Karena itu, lanjut Yuddy, pihaknya menawarkan rasionalisasi itu, dimana dalam konsep Kementerian PAN-RB, dilakukan dalam kurun waktu 3 tahun ke depan, sampai tahun 2019. Mengikuti arahan Presiden, jika setiap tahunnya kurang lebih 120.000 orang akan pensiun maka dalam kurun waktu 3 tahun ke depan, sampai 2019, diperkirakan yang akan pensiun ini kurang lebih 500-an ribu orang.
“Kalau 500 ribu orang pensiun, dengan pendekatan moratorium yang menjadi kebijakan pemerintah, berarti pegawai kita di 2019 tinggal 4 juta orang.

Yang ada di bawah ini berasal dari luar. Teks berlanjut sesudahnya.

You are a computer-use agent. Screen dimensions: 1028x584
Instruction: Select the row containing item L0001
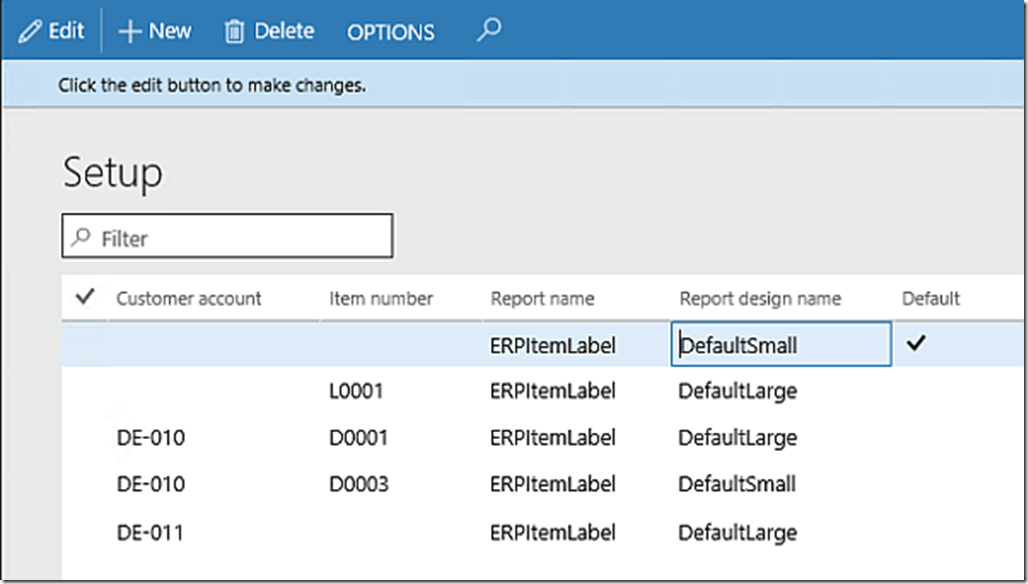pos(356,391)
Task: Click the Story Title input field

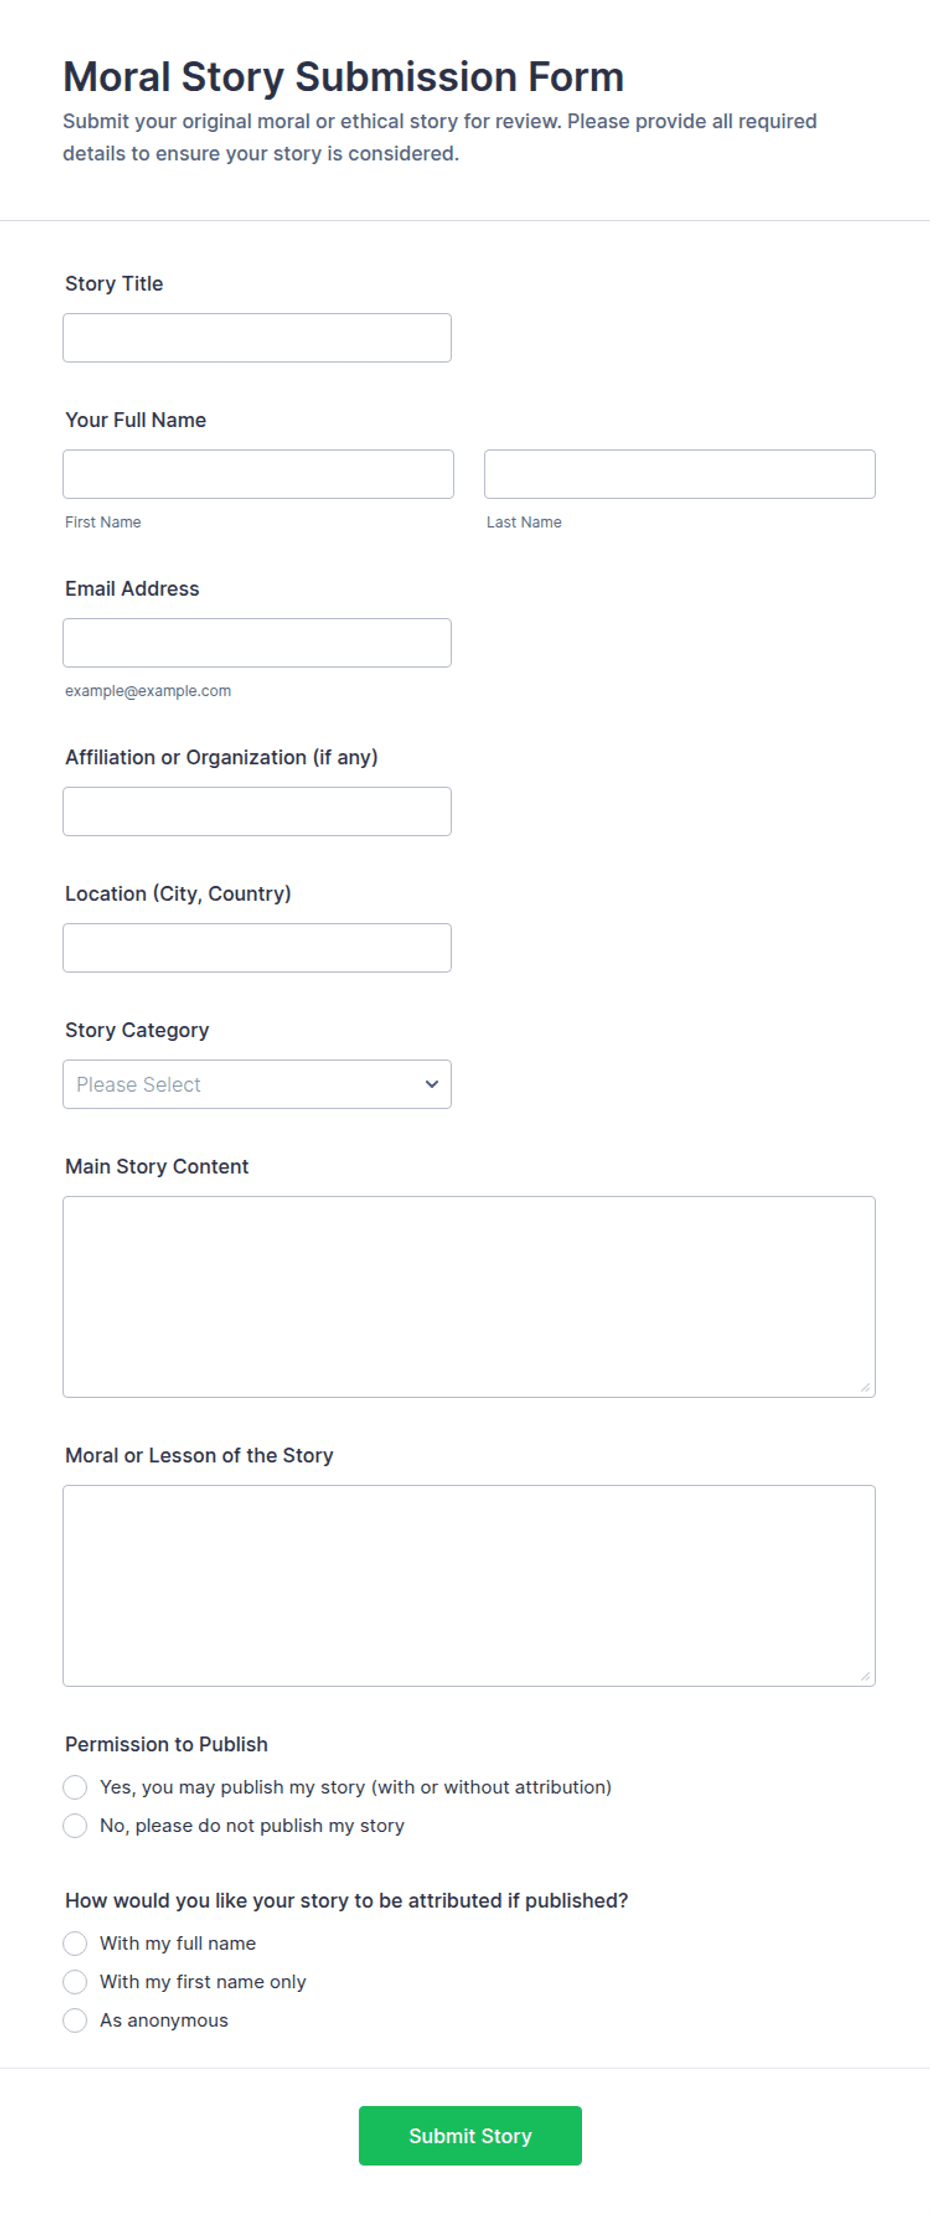Action: (257, 338)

Masih kelebihan kurang lebih 500 ribu orang. Kalau kita lakukan rasionalisasi 500 ribu orang, tetap 3,5 juta tentu tidak akan memperbaiki kualitas SDM aparatur,” jelas Yuddy.
Menteri PAN-RB menjelaskan, pada saat kita sedang bersaing dan berkompetisi saat ini, global competitiveness index kita jauh tertinggal di bawah negara-negara lain, ease of doing business-nya jauh tertinggal. Karena itu, harus ada suatu loncatan, yaitu dengan membenahi SDM aparaturnya.
Maka itu, lanjut Yuddy, pihaknya akan menegakkan aturan-aturan yang menyangkut tentang pegawai-pegawai yang malas, yang berkinerja rendah, disiplinnya rendah, bahkan di dalam beberapa laporan yang masuk banyak PNS yang absennya 100 hari dalam 1 tahun. “Tidak mungkin kita mempertahankan pegawai dengan disiplin yang rendah,” tegas Yuddy.
Menteri PAN-RB juga mengingatkan pesan Presiden Joko Widodo yang menekankan tentang pentingnya perbaikan kualitas pelayanan-pelayanan publik. “Jadi untuk aparatur-aparatur PNS yang tidak melayani publik dengan baik itu juga tidak bisa kita biarkan,” ujarnya.